Sous la croix et le fusil Espagne 1936–1977
Une enquête dans l’Histoire, du soulèvement franquiste à l’impunité contemporaine
Il y a des crimes que l’on enterre deux fois.
La première fois avec les corps.
La seconde avec les mots.
Pour l’auteur, tout commence en juin 1970. Il a quatorze ans. Dans la presse, une photographie le heurte : Charles de Gaulle serre la main de Francisco Franco, El Caudillo. La France et l’Espagne main dans la main, sourire chaleureux sur les lévres. Mais certaines images ne passent pas. Elles restent. Elles travaillent la mémoire comme un éclat sous la peau.
De cette blessure naît l’enquête.
Sous la croix et le fusil revient sur la scène du crime. Ici, l’Histoire n’est pas un musée. C’est une pièce à conviction.
Mais la question centrale demeure, obstinée, presque judiciaire :
qui répond ?

Le crime commence en juillet 1936. Une République légale, issue des urnes, est attaquée par une partie de son armée. Les généraux parlent de salut national. L’Église, dans une large part de sa hiérarchie, bénit la rébellion.
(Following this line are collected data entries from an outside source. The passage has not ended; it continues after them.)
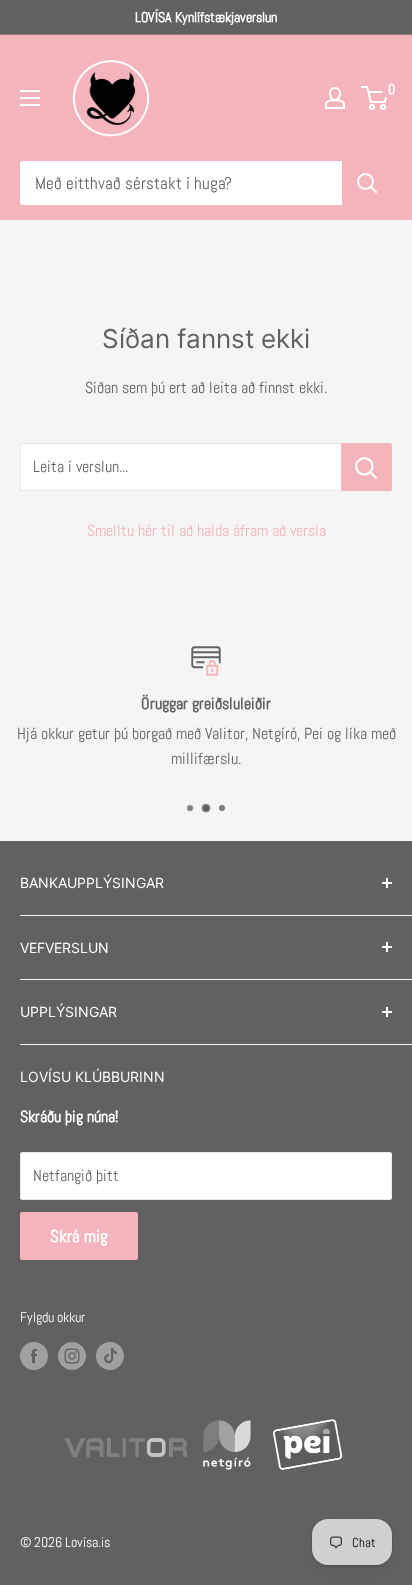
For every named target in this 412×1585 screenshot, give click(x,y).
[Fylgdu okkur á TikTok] (110, 1356)
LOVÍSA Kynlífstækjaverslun (206, 17)
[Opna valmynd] (30, 98)
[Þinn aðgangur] (335, 98)
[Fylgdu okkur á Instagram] (72, 1356)
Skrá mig (79, 1236)
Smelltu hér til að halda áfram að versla (206, 530)
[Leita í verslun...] (366, 467)
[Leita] (367, 183)
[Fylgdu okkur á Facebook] (34, 1356)
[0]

Les puissants redoutent l’école laïque, les droits ouvriers, le suffrage féminin, les autonomies, la fin de l’Espagne agenouillée. Alors le vieux monde sort ses armes. La croix donne l’absolution. Le fusil se charge du reste.
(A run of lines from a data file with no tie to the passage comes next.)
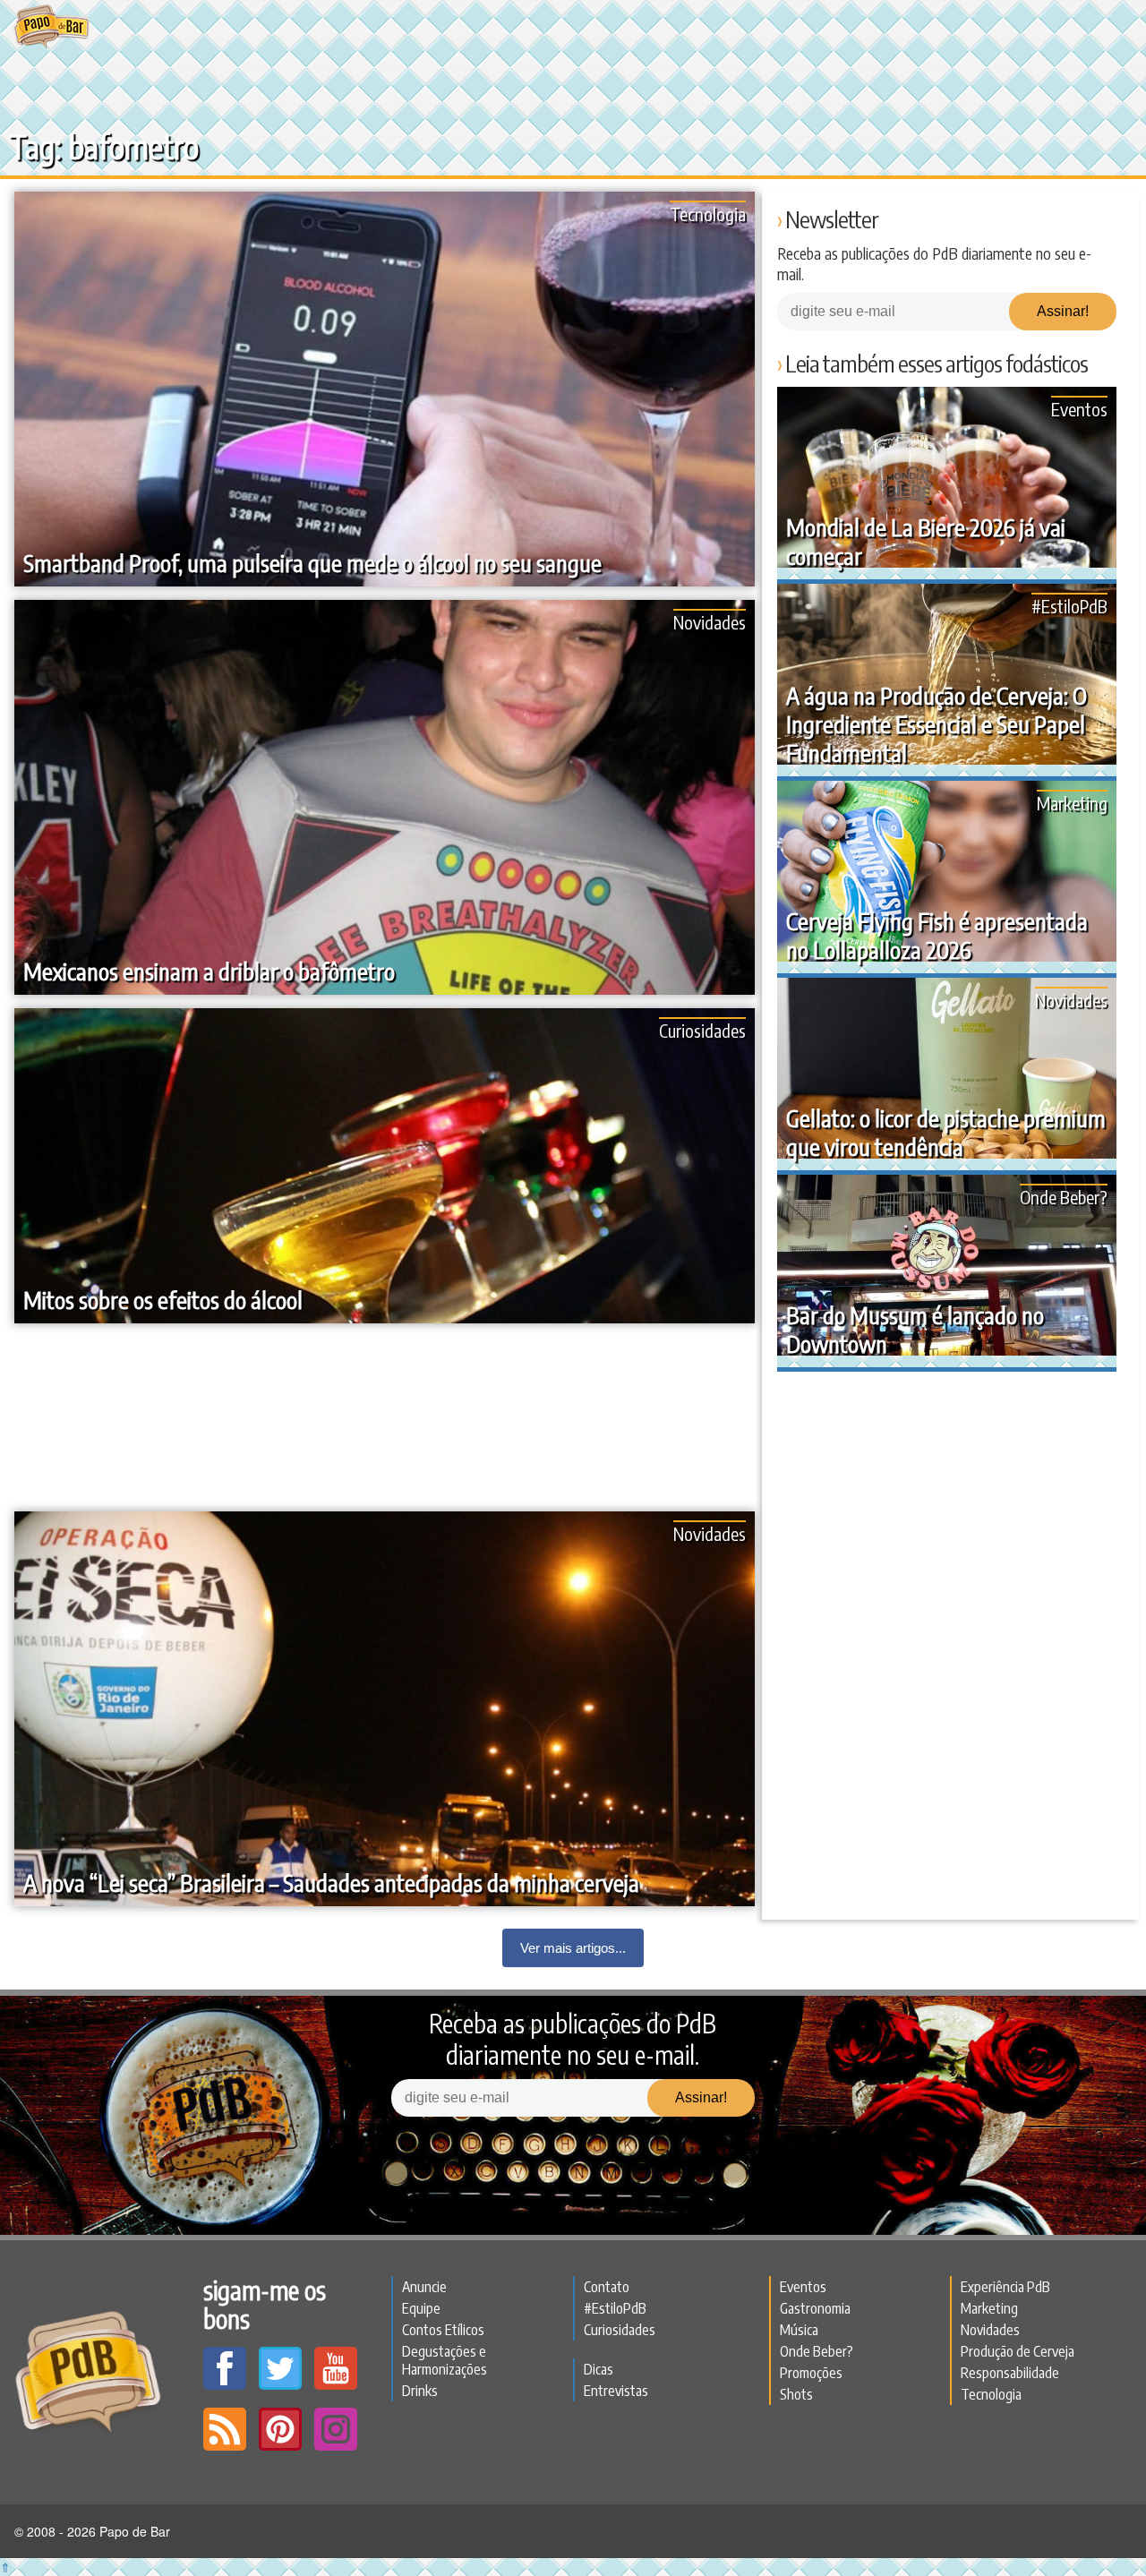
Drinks (420, 2391)
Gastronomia (815, 2308)
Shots (796, 2394)
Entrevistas (616, 2391)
Mais aucune enquête sérieuse ne s’arrête au tireur : elle demande qui a préparé le crime, qui l’a financé, qui l’a béni. Le livre suit ces pistes une à une. Il traverse les casernes, les sacristies, les banques, les chancelleries, les ports portugais, les avions allemands, les crédits italiens, le pétrole américain, les coffres suisses, les salons diplomatiques où l’on parlait de paix pendant que l’Espagne républicaine saignait.
Puis vient 1939. Franco annonce que la guerre est terminée. Mais l’enquête montre autre chose : la guerre militaire s’achève ; la guerre contre les vaincus commence autrement. Prisons, fusillades, exils, spoliations, travaux forcés, enfants arrachés, consciences surveillées, familles condamnées au silence. Le régime ne se contente pas de vaincre. Il veut faire passer les vaincus pour coupables d’avoir résisté.
Alors le livre descend sous la surface officielle. Il suit les maquis, les exilés, les ouvriers, les femmes, les étudiants, les syndicalistes, les prêtres dissidents, les anonymes du llano, ceux qui cachent, nourrissent, impriment, mentent à la police, gardent un nom, transmettent une mémoire. Franco proclame l’Espagne pacifiée ; sous la pierre du régime, quelque chose respire encore.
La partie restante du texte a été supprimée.